> **What you will do**
Reproduce exactly the lines that run from the start of the records below to the line with "Given: Click the 1.70 odds value", inclusive.

> **Supplied information**
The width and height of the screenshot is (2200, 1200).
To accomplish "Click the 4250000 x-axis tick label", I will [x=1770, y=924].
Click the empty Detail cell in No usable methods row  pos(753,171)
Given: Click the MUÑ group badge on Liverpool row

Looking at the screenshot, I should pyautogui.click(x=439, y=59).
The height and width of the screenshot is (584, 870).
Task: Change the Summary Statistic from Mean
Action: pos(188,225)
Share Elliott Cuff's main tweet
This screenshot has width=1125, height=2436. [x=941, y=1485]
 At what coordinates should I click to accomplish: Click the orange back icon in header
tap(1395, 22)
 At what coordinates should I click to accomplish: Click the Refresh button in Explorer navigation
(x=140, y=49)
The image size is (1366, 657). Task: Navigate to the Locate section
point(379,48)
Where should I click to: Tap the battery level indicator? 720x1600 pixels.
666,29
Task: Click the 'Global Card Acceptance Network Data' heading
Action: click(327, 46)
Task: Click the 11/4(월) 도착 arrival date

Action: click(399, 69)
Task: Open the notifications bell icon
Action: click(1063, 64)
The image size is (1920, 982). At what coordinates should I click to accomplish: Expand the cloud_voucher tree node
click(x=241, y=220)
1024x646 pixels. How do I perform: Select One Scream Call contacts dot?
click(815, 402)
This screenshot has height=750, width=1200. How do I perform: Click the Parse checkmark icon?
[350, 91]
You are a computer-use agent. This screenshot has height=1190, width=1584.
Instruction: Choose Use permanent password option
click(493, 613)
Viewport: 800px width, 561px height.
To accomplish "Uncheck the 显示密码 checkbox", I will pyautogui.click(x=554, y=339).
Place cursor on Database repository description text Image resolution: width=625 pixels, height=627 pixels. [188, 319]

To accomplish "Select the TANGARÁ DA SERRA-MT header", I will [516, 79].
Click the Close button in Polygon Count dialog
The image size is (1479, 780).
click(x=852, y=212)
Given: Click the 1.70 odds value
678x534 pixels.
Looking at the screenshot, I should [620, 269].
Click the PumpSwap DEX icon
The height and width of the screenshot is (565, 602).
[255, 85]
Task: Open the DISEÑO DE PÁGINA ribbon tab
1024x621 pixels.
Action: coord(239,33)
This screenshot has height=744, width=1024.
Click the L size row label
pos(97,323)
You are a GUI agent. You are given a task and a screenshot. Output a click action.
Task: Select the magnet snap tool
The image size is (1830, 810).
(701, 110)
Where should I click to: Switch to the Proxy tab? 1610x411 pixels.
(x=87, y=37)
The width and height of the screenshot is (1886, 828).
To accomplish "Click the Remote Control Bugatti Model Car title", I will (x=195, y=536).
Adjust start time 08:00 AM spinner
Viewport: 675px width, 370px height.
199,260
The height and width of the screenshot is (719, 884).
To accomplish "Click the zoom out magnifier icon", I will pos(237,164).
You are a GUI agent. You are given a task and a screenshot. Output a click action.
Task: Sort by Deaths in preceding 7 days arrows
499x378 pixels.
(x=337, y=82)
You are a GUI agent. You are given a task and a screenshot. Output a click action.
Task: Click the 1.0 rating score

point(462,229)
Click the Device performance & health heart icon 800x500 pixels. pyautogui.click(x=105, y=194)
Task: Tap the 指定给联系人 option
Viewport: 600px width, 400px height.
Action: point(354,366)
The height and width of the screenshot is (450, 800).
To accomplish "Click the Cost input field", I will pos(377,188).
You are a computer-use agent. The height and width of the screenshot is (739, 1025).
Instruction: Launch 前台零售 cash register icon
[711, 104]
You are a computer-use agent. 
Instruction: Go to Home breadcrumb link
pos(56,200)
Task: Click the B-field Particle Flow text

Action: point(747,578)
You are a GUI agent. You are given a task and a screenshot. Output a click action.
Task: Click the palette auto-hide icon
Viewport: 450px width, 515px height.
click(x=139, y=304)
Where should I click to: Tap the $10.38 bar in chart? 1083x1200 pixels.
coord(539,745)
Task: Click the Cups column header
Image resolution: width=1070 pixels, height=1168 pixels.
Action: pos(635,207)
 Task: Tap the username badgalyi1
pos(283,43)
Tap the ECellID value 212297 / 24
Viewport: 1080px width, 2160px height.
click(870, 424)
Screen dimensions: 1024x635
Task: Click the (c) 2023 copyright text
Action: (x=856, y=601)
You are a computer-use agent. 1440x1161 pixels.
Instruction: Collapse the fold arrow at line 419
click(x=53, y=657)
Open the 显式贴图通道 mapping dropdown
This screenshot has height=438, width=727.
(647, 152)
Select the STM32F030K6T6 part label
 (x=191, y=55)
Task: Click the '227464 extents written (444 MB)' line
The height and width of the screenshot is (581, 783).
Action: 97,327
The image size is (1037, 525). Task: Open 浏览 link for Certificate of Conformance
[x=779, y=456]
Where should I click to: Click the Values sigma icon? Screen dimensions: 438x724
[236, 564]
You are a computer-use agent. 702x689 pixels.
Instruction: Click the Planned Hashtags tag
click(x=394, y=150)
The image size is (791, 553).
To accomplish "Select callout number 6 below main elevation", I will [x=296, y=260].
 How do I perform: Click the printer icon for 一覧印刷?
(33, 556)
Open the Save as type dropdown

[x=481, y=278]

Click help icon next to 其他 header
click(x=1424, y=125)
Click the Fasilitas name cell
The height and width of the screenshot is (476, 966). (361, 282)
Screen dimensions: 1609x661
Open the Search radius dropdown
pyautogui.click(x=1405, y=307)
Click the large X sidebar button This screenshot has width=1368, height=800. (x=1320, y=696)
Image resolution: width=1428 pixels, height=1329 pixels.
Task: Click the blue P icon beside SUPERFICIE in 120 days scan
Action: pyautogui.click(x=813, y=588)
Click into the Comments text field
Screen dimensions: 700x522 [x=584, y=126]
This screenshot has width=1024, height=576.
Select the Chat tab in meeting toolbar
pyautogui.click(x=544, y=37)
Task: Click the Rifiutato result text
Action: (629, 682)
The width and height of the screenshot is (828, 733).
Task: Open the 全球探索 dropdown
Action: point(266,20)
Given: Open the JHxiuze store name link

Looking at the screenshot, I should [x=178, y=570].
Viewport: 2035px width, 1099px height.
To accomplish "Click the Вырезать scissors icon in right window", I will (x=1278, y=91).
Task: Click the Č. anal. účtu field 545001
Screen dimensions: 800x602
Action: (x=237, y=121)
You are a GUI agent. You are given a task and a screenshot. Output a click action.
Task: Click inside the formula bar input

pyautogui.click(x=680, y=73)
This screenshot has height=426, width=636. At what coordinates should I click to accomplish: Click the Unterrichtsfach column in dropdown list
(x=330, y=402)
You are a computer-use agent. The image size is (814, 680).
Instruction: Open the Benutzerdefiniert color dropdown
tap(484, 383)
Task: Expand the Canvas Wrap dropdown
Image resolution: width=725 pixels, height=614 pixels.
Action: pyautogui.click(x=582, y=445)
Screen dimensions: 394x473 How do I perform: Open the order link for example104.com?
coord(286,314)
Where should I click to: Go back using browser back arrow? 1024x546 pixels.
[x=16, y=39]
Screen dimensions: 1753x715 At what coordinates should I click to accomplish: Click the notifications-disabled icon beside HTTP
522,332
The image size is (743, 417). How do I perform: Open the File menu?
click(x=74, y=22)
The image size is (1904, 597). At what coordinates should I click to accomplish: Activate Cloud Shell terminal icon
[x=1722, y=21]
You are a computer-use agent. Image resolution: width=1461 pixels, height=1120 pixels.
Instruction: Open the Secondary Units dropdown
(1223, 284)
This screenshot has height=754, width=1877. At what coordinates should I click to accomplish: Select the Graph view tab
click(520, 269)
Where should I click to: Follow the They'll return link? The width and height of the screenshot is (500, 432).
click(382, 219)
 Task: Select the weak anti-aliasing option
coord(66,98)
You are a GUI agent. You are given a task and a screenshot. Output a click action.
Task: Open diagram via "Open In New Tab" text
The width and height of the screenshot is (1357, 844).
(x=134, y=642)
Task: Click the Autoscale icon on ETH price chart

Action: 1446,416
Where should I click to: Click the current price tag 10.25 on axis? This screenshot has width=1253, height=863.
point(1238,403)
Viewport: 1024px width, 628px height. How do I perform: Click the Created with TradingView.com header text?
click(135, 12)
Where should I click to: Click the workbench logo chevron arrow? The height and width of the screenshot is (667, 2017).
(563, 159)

> **Reply to the exercise**
The width and height of the screenshot is (2200, 1200).
To accomplish "Click the 4250000 x-axis tick label", I will [x=1770, y=924].
Click the empty Detail cell in No usable methods row  pos(753,171)
Given: Click the MUÑ group badge on Liverpool row

Looking at the screenshot, I should pyautogui.click(x=439, y=59).
The height and width of the screenshot is (584, 870).
Task: Change the Summary Statistic from Mean
Action: pos(188,225)
Share Elliott Cuff's main tweet
This screenshot has width=1125, height=2436. [x=941, y=1485]
 At what coordinates should I click to accomplish: Click the orange back icon in header
tap(1395, 22)
 At what coordinates should I click to accomplish: Click the Refresh button in Explorer navigation
(x=140, y=49)
The image size is (1366, 657). Task: Navigate to the Locate section
point(379,48)
Where should I click to: Tap the battery level indicator? 720x1600 pixels.
666,29
Task: Click the 'Global Card Acceptance Network Data' heading
Action: click(327, 46)
Task: Click the 11/4(월) 도착 arrival date

Action: click(399, 69)
Task: Open the notifications bell icon
Action: click(1063, 64)
The image size is (1920, 982). At what coordinates should I click to accomplish: Expand the cloud_voucher tree node
click(x=241, y=220)
1024x646 pixels. How do I perform: Select One Scream Call contacts dot?
click(815, 402)
This screenshot has height=750, width=1200. How do I perform: Click the Parse checkmark icon?
[350, 91]
You are a computer-use agent. This screenshot has height=1190, width=1584.
Instruction: Choose Use permanent password option
click(493, 613)
Viewport: 800px width, 561px height.
To accomplish "Uncheck the 显示密码 checkbox", I will pyautogui.click(x=554, y=339).
Place cursor on Database repository description text Image resolution: width=625 pixels, height=627 pixels. [188, 319]

To accomplish "Select the TANGARÁ DA SERRA-MT header", I will [516, 79].
Click the Close button in Polygon Count dialog
The image size is (1479, 780).
click(x=852, y=212)
Given: Click the 1.70 odds value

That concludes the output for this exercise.